With Sam away at the Burketown property for almost six months of the year, it fell to Genevieve and sons Blake and Cooper to maintain the intense system.

While it did have the desired effect — the cattle ate everything, weeds and all, became much quieter because they had human contact every day and the pasture responded, growing back thicker and better after each graze — it was too labour-intensive to be sustainable.

“I learnt that you could get the same result by keeping them in a slightly bigger area for up to seven days, depending on all the variables like weather, soil type, pasture and so on,” he said.

“After about seven days, the best grass, which had been grazed first, starts to grow back, so I always want to get the cattle off that to give it a chance to grow properly. All the time they’re in that paddock, they’re adding dung and urine and churning up the soil with their hooves. It all helps.”

Sam said by identifying degraded areas on a property and prioritising them, it was easy to see how they could be improved by moving cattle.

The GRASS action plan made it easy to prioritise and implement decisions and to keep the records necessary to meet reef protection regulations.

He said he would definitely look at a GRASS action plan in his new role if one wasn’t there already.

And he will be keen to implement the grazing systems he developed at Lamington Park.

“Really, it’s about affecting the paddock by grazing it, then resting it,” Sam said.

“It’s that simple.”

He said the skill was in knowing the degree to which a paddock should be affected, then rested.

“The more you do it, the better you get,” he said.

He and Genevieve have been open to other ideas as well. They experimented with a no-till planter spreading seca, bluegrass, rhodes, panic, urochloa, coastal Flinders, sorghum, sunflowers and other native flowers to try to kickstart some bare areas.

It worked, but the real difference was made when he was able to bring in the cattle to do their work.

Sam Clarke (right) listens to David Marsh explaining minimal input natural grazing.

What a difference a decade makes… now there is nowhere on Lamington Park Station that bears any resemblance to this landscape.

Genevieve Clarke with favourite dog, Dexter at a working dog school.

With Sam away for long periods, they were always on the lookout for easier ways to manage cattle and for help making those regular moves.

Sam’s uncle, Percy Clarke, gave them the answer.

A working dog enthusiast, he told them about the benefits of using dogs to work cattle.

“Dogs calm the cattle,” Sam said.

“Frequent moves help to make the cattle less worried about coming near humans but when you use dogs to move them, they really become quite calm and work together.”

They now have a small pack of seven working dogs and they’re regulars at workshops and schools involving working dogs.

The couple were recently members of an NQ Dry Tropics five-day tour of Mulloon Institute farms and nearby properties.

For Sam and Genevieve, it was more confirmation that they were on the right track with their efforts at Lamington Park.

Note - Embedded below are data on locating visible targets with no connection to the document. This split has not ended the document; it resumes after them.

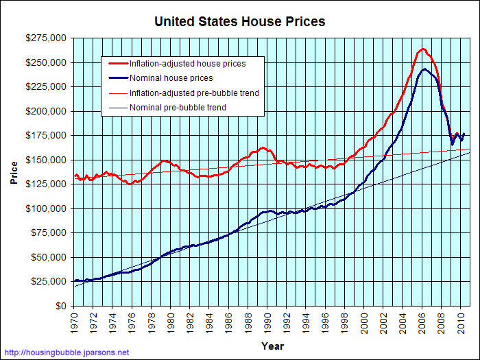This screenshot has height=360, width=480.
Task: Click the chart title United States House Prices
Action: tap(239, 21)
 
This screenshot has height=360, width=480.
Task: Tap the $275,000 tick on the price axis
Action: tap(48, 38)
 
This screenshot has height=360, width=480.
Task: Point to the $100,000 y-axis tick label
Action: tap(48, 208)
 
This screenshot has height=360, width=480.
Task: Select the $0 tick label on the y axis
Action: tap(60, 306)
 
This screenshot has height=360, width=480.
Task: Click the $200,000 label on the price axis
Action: tap(48, 111)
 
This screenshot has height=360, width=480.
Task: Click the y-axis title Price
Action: tap(14, 172)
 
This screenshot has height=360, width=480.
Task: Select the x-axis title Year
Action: tap(272, 346)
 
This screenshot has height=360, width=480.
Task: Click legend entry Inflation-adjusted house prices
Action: tap(187, 64)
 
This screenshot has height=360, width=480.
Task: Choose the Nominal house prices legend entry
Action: tap(171, 78)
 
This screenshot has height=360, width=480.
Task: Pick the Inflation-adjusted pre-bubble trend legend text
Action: tap(194, 93)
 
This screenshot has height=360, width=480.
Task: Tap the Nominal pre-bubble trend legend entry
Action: tap(178, 108)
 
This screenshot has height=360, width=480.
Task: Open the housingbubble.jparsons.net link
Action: tap(65, 352)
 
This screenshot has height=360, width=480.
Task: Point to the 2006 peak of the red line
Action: tap(423, 49)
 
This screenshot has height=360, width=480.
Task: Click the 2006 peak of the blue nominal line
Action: tap(425, 69)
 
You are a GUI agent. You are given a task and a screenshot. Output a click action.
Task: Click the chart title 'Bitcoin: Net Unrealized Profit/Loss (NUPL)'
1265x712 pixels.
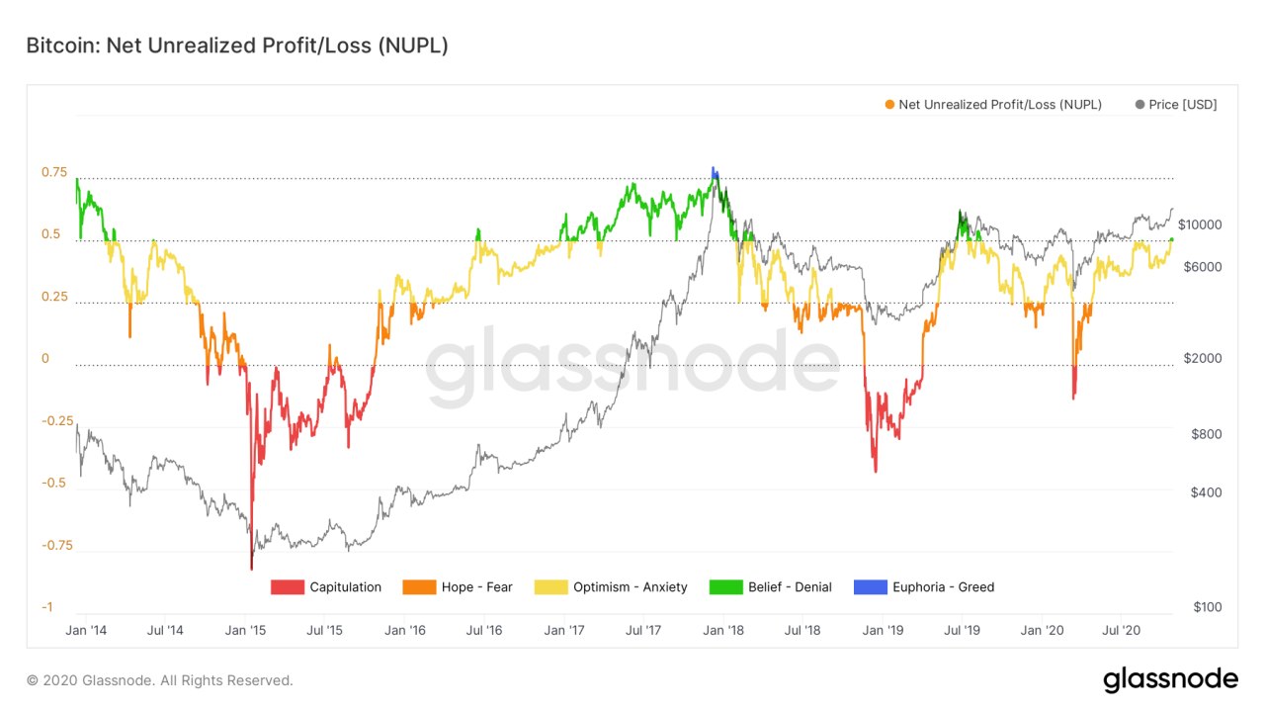pos(237,45)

“We achieved a fair bit in five years, but it was good to see what can be accomplished in the longer term,” Sam said.

“It was great to see how they were driving soil structure and soil carbon.

“That’s what I want to do always.”

The GRASS program is funded through the Queensland Government’s Queensland Reef Water Quality Program and is delivered by the Department of Agriculture and Fisheries and NQ Dry Tropics.

A small pack of working dogs helped make regular cattle moves an easy task.